Lobo a Napoli era considerato un oggetto misterioso, vedendolo in azione l'ironia sui problemi di linea si sprecavano e il minutaggio latitava: la cura Spalletti, però, ha sovvertito le dinamiche.
"Ho perso 6 chili, è arrivato il mister ed è cominciata un'altra storia".
La stima del tecnico toscano nei confronti dello slovacco risale ai tempi dell'Inter, dove Stanislav rappresentava un pallino di mercato di colui che ha saputo rilanciarlo.

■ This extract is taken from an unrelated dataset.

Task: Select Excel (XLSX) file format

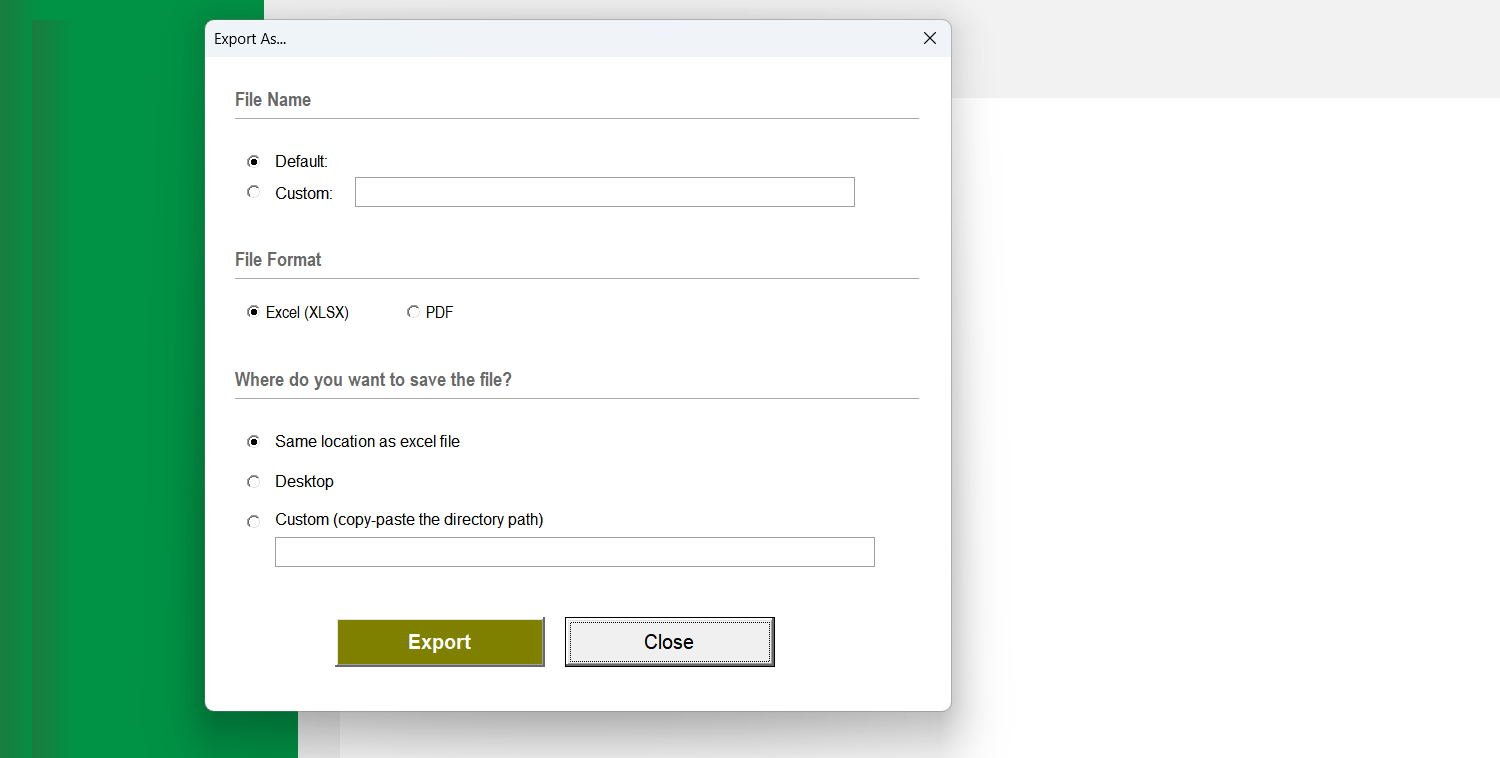Action: 254,312
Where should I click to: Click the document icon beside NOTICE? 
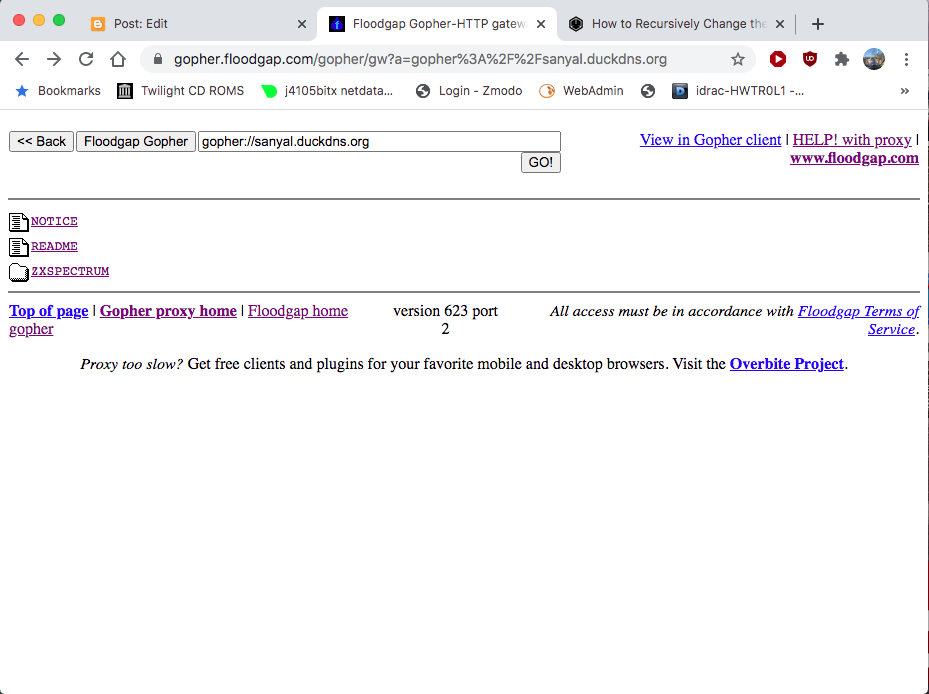pyautogui.click(x=18, y=220)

"Sono fortunato perché lo conoscevo - ha raccontato Spalletti - Me lo segnalò Alessandro Pane, un mio collaboratore. Provammo a prenderlo, mi ricordo che si cercava di inserire in rosa un giocatore in più, poi in quel ruolo facemmo giocare Brozovic. In quel momento non potevamo spendere i soldi che ci chiese il Celta e non lo prendemmo, ma quando sono arrivato qui sapevo benissimo chi era Lobotka".
I guai al ginocchio che hanno colpito Demme a Dimaro hanno offerto a Lobotka la grande chance di occupare la cabina di regia del Napoli, il resto lo han fatto la forma ritrovata e le sontuose prestazioni in pre-season, con cui il 68 è passato da bocciato a padrone indiscusso del centrocampo.
Le due stagioni che hanno portato portato al trionfo in campionato sono state quelle della consacrazione in Serie A e nel panorama europeo, rendendo lo slovacco insostituibile sia in partita che quando si cerca un alter ego sul mercato.
"A differenza di Gattuso, Spalletti ha creduto in me - ha ribadito ad inizio primavera Stanley a 'Sport24' - Non mi sono mai sentito bene come adesso, sento piena fiducia".
Qualità, cambio di passo palla al piede, visione, astuzia nel saper giocare di fisico nonostante il baricentro basso: tutti connotati che rendono Lobotka totale e tassello imprescindibile della spina dorsale azzurra. Ecco perchè, sullo Scudetto del Napoli, spicca la sua griffe.